Passage:
──────────

Wide Eyed in India: Part VII

Rose with the dawn for a drive through the countryside to the tiny town of Markapur, where we would spend the day with the kids of the second Orphans First home in India.

We arrived to see another group of incredibly excited young boys and girls who took to having their photos taken quicker than I could have believed.

As the afternoon began to cool, we said our goodbyes and turned back to the road, driving another few hours to the dusty mining town of Ongole. The road from Markapur to Ongole dwindled down to a single lane as it rolled through the most deserted stretch of countryside I had yet to see in India. Kilometer after kilometer passed by; a blur of lonely mountains, and stunted trees.
Slowly, signs of humanity blended back into the landscape; straight rows of tobacco with nary a soul tending to them. It was in one such field that I saw, almost out of nowhere, a herd of goats being shepherded along by a small group of men in white. Of course, I had to stop and meet these men to worked in isolation in a land where even such a word must seem foreign.

──────────

Data extract:
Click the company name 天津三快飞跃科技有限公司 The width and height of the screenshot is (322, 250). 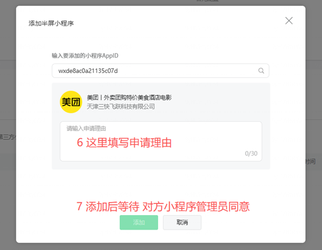[121, 107]
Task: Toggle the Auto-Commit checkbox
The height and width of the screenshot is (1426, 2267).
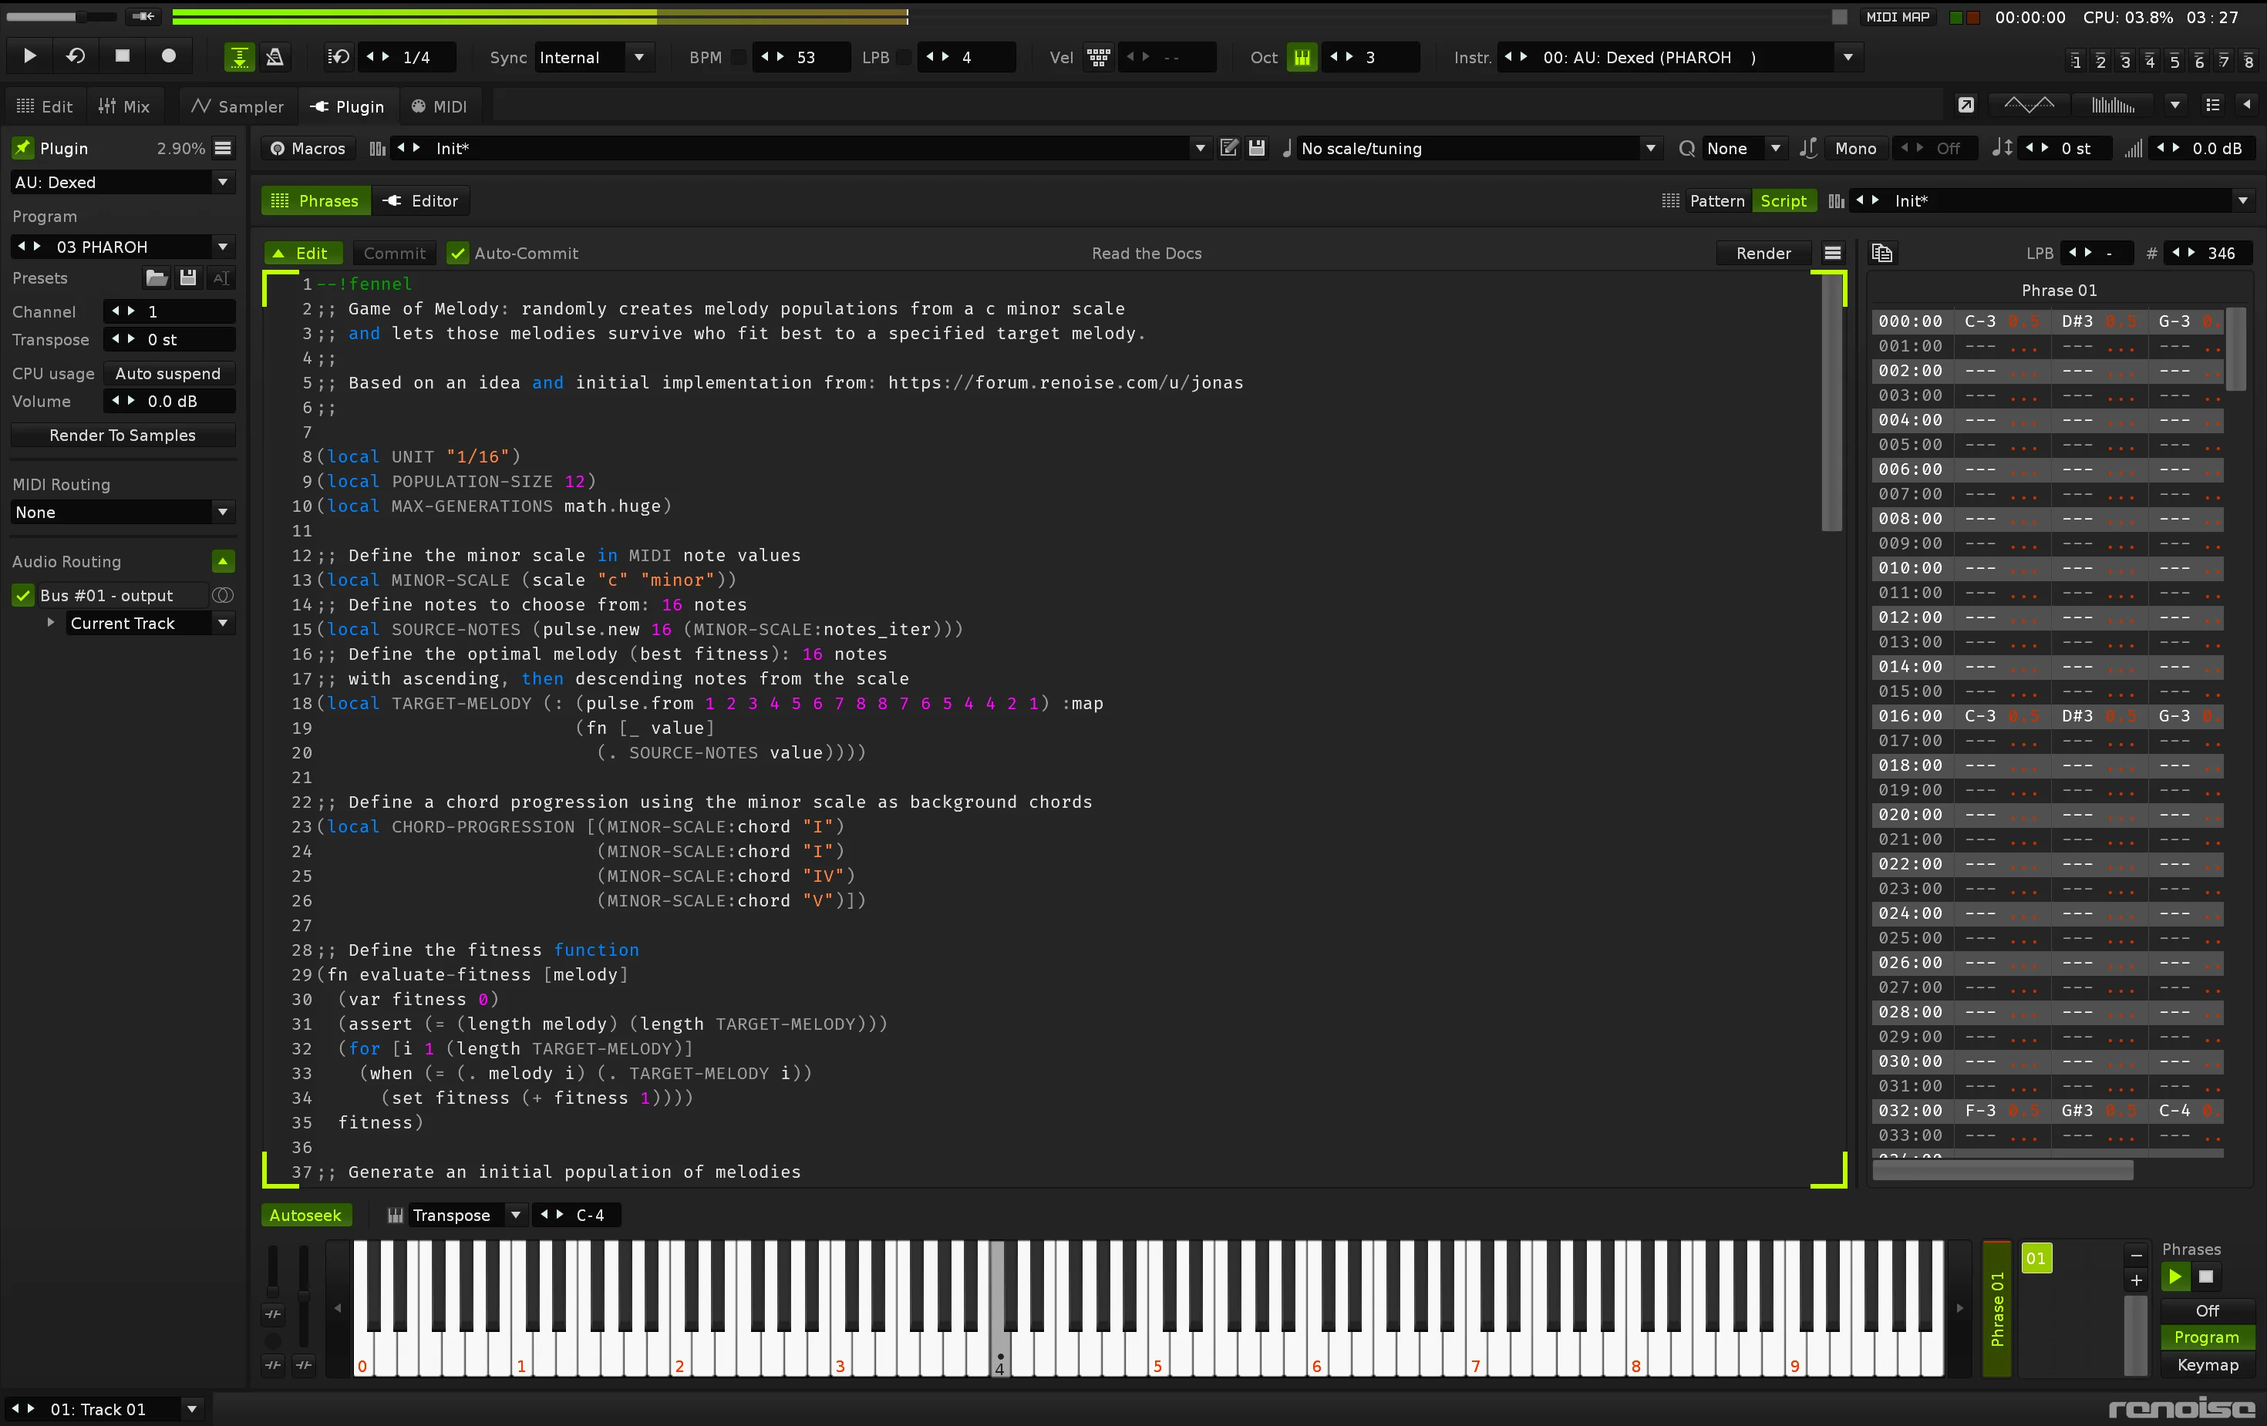Action: click(458, 253)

──────────

Actions to take:
A. Answer these about the India travel account, one per line:
(i) In which town did the writer spend the day with the children of the second Orphans First home?
(ii) What crop grew in the straight rows seen on the way to Ongole?
(iii) How does the account describe Ongole?
B. Please carry on the India travel account from its last sentence.

Written answers:
A.
(i) Markapur
(ii) Tobacco
(iii) As a dusty mining town

B.
This group of shepherds still kept to the old ways, guiding their flocks as their fathers once did. We communicated in a language of smiles and gestures...and if there's one thing I regret, it's that I couldn't give them a print!

The kilometers wore on by, and the land changed drastically with the dusk. We passed a land of granite & marble quarries; hellish places where lonely headlamps shone into the grey in a never ending storm of dust and smog. The road soon wound through rough and tumble towns that sprung up around the fringes of the quarries....a mire of seedy looking buildings catering to men made hard by necessity.

By full dark we had reached the town of Ongole, spending our last night with our splendid hosts conversing our way through a lovely meal. It was days like these that I'll remember the most from India...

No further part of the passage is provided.